Rentetan prestasi tersebut membuat namanya dipercaya menangani Timnas Indonesia pada dua periode berbeda, yakni tahun 1983 dan 1989.

Kepercayaan menjadi pelatih tim nasional membuktikan kualitas Muhammad Basri sebagai salah satu pelatih terbaik yang pernah dimiliki Indonesia.

Tetap Mengabdi Setelah Meninggalkan Arema

Meski telah meninggalkan Arema FC, semangat Muhammad Basri untuk membangun sepak bola Indonesia tidak pernah surut.

Ia masih aktif menangani berbagai klub di Tanah Air, di antaranya:

  • Mitra Surabaya
  • PSM Makassar
  • Persita Tangerang
  • Persela Lamongan
  • Persiba Bantul

Di setiap klub yang ditanganinya, M. Basri selalu berusaha membangun fondasi tim yang kuat melalui pembinaan pemain muda.

Ia percaya bahwa kesuksesan sebuah klub tidak hanya bergantung pada pemain bintang, tetapi juga pada proses pembinaan yang berkelanjutan.

Filosofi Kepelatihan yang Terus Dikenang

Salah satu ciri khas Muhammad Basri adalah keberaniannya memberikan kesempatan kepada pemain putra daerah.

Menurutnya, pemain lokal memiliki motivasi, loyalitas, dan semangat juang yang tinggi ketika membela daerah maupun klub asalnya.

Filosofi tersebut terbukti mampu menghasilkan banyak pemain berkualitas yang kemudian berkembang menjadi andalan klub maupun Timnas Indonesia.

Pendekatan ini juga menjadi inspirasi bagi banyak pelatih Indonesia hingga saat ini.

Tidak sedikit mantan anak asuhnya yang mengakui bahwa M. Basri adalah sosok mentor yang tidak hanya mengajarkan teknik bermain sepak bola, tetapi juga nilai disiplin, kerja keras, dan rasa tanggung jawab.

Warisan Sang Maestro Akan Selalu Hidup

Kepergian Muhammad Basri memang meninggalkan duka mendalam, tetapi warisan yang ia tinggalkan akan terus hidup dalam sejarah sepak bola Indonesia.

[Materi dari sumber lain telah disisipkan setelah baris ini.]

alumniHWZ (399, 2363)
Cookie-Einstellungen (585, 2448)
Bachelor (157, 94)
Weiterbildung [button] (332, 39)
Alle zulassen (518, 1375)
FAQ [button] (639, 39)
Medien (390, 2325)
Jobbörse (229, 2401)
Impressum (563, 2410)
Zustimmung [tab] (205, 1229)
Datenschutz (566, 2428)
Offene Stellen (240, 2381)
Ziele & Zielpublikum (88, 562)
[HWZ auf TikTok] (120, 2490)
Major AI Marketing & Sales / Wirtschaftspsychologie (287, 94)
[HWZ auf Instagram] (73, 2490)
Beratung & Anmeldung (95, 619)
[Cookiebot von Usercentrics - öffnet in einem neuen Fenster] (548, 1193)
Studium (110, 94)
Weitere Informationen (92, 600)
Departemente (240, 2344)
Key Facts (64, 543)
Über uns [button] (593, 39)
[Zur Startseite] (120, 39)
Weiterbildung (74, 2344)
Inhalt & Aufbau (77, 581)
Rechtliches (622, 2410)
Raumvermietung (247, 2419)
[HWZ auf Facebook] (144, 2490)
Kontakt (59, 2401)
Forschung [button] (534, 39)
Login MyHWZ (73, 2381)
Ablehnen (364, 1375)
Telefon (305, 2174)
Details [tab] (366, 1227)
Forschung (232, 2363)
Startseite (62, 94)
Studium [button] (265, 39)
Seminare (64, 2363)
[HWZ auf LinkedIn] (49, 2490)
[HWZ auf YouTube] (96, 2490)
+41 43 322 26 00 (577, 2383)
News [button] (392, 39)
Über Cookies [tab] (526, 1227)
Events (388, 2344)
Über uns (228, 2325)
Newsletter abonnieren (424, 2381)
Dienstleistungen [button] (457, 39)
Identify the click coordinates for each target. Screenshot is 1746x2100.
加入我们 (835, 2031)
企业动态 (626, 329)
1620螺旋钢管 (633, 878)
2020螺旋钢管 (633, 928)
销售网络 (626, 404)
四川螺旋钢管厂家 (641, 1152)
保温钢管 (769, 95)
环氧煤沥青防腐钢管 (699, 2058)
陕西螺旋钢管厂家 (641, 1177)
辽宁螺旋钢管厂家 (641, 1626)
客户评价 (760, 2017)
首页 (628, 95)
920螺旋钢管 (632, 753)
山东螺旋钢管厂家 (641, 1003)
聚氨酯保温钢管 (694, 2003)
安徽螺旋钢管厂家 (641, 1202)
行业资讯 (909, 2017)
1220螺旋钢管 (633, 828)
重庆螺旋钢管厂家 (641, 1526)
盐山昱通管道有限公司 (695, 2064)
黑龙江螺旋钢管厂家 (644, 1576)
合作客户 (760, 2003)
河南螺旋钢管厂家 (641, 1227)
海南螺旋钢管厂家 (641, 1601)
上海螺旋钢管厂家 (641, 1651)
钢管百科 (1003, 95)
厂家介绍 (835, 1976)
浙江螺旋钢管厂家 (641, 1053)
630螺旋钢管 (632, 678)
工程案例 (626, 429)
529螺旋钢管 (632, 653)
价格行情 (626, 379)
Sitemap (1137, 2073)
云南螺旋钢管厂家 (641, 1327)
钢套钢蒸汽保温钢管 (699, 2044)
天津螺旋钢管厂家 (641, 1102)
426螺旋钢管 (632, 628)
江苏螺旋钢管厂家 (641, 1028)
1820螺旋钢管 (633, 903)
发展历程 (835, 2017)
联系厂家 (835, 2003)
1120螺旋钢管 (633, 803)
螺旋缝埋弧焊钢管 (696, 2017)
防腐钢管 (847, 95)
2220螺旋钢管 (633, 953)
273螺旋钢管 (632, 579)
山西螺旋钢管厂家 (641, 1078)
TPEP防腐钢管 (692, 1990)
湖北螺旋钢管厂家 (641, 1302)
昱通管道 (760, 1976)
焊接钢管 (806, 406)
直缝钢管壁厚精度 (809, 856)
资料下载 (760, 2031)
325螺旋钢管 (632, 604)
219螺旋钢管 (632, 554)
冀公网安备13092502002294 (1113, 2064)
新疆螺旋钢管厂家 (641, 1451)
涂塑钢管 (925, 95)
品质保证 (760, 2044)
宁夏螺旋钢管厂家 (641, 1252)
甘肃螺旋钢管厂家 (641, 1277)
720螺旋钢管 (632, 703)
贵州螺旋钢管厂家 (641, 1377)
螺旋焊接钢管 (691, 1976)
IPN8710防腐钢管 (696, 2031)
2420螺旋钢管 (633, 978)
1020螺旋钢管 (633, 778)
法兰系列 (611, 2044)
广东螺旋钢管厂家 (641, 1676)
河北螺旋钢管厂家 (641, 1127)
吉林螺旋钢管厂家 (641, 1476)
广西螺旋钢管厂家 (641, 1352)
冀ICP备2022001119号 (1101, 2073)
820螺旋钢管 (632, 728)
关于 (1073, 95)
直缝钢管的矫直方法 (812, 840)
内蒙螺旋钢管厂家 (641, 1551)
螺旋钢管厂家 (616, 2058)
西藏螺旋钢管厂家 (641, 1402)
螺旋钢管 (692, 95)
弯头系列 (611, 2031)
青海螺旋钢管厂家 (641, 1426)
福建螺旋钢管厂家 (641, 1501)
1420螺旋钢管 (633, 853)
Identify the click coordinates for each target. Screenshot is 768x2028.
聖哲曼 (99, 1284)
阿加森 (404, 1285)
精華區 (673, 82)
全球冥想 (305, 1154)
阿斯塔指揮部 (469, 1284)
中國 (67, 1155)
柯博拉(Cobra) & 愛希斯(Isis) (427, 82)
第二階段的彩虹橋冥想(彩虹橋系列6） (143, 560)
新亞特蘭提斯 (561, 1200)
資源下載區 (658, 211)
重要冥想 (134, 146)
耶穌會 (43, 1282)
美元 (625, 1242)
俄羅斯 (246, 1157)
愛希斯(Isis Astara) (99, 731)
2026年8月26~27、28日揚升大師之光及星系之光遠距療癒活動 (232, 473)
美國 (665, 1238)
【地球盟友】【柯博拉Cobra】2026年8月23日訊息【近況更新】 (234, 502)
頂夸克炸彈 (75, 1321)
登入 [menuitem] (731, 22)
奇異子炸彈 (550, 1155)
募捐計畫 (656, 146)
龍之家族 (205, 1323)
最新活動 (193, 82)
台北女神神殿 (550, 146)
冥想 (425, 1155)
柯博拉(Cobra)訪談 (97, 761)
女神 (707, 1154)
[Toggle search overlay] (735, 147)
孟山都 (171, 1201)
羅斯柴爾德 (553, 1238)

Prestasi bersama Arema FC, Persebaya, Niac Mitra, hingga Timnas Indonesia menjadi bukti nyata dedikasi seorang pelatih yang mengabdikan hampir seluruh hidupnya untuk kemajuan sepak bola nasional.

Nama Muhammad Basri akan selalu dikenang sebagai salah satu maestro sepak bola Indonesia yang berhasil melahirkan sejarah, membangun karakter pemain, dan memberikan inspirasi bagi generasi berikutnya.

Selamat jalan, Muhammad Basri. Terima kasih atas pengabdian dan dedikasimu untuk sepak bola Indonesia. Warisanmu akan selalu menjadi bagian dari perjalanan panjang olahraga paling populer di Tanah Air.